-- Source material follows --

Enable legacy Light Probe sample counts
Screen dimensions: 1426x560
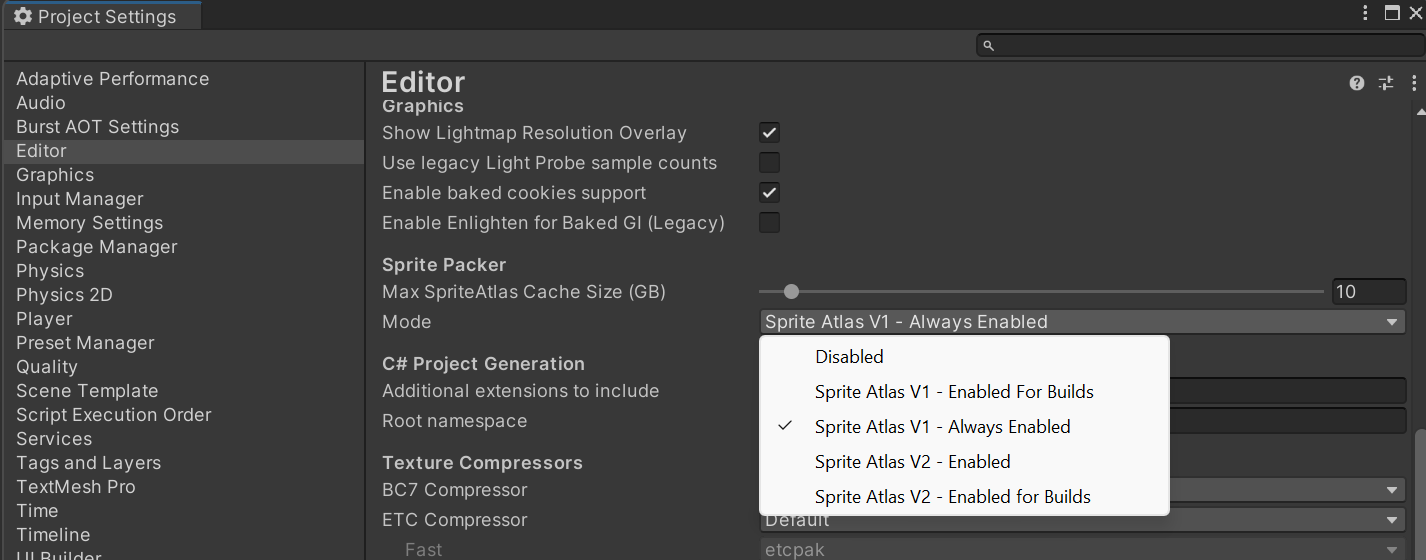pos(769,163)
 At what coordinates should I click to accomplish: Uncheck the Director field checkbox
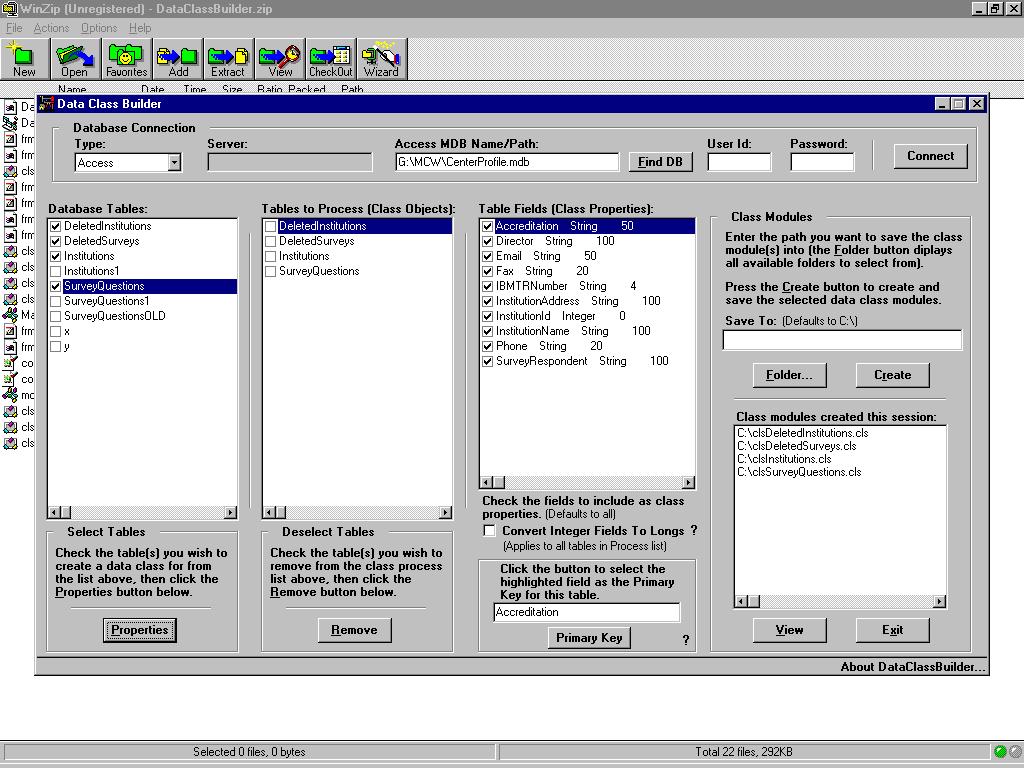(x=488, y=241)
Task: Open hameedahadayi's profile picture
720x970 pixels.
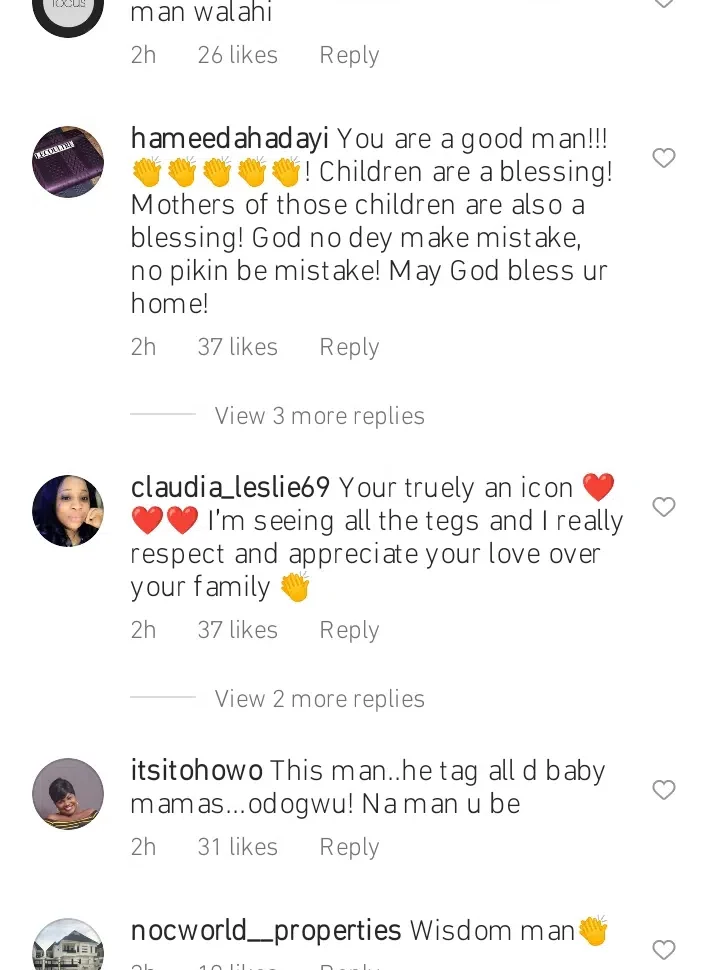Action: [x=68, y=162]
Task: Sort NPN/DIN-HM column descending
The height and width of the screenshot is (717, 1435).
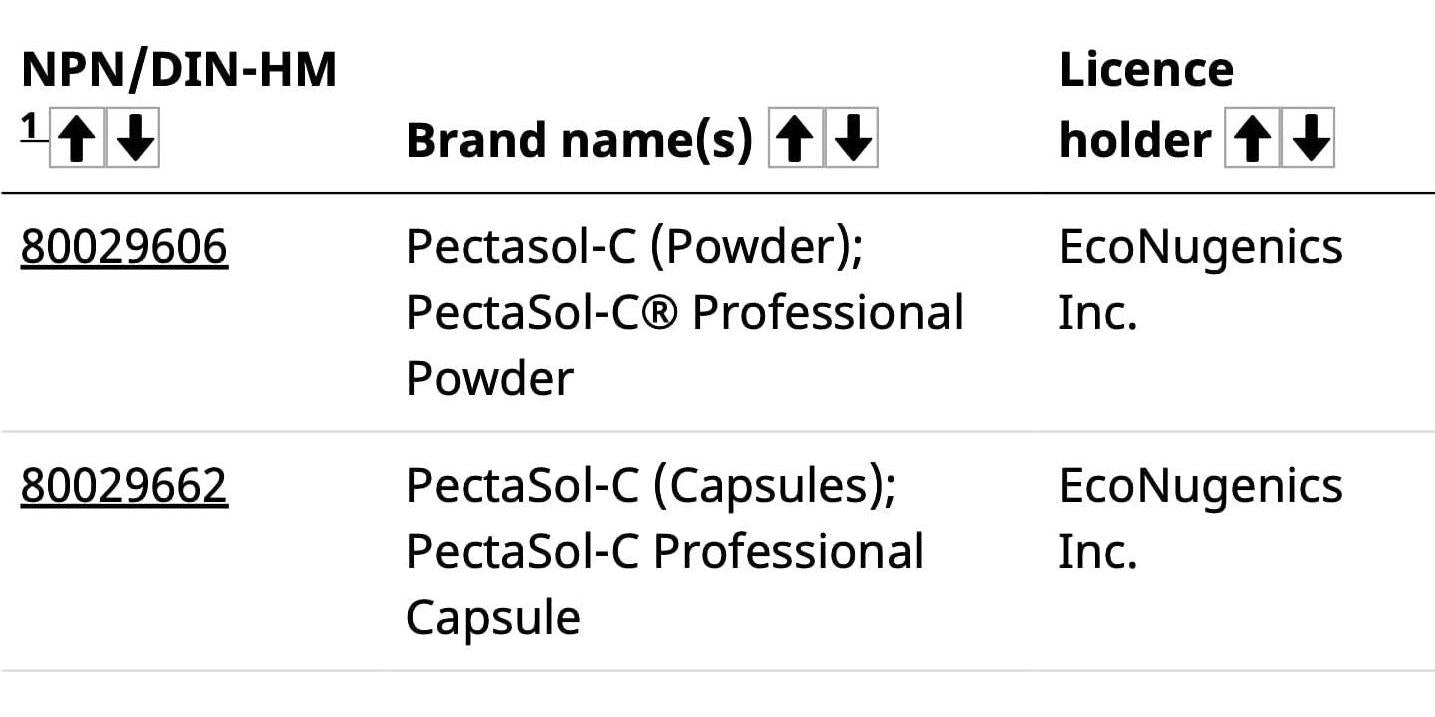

-- Source material concluded --

Work order — Transcribe each record exactly as it stands, setting aside any pictures.

Completed task —
Enable legacy Light Probe sample counts
Screen dimensions: 1426x560
pos(769,163)
 At what coordinates should I click to accomplish: Uncheck the Director field checkbox
(x=488, y=241)
Task: Open hameedahadayi's profile picture
720x970 pixels.
Action: [x=68, y=162]
Task: Sort NPN/DIN-HM column descending
The height and width of the screenshot is (717, 1435).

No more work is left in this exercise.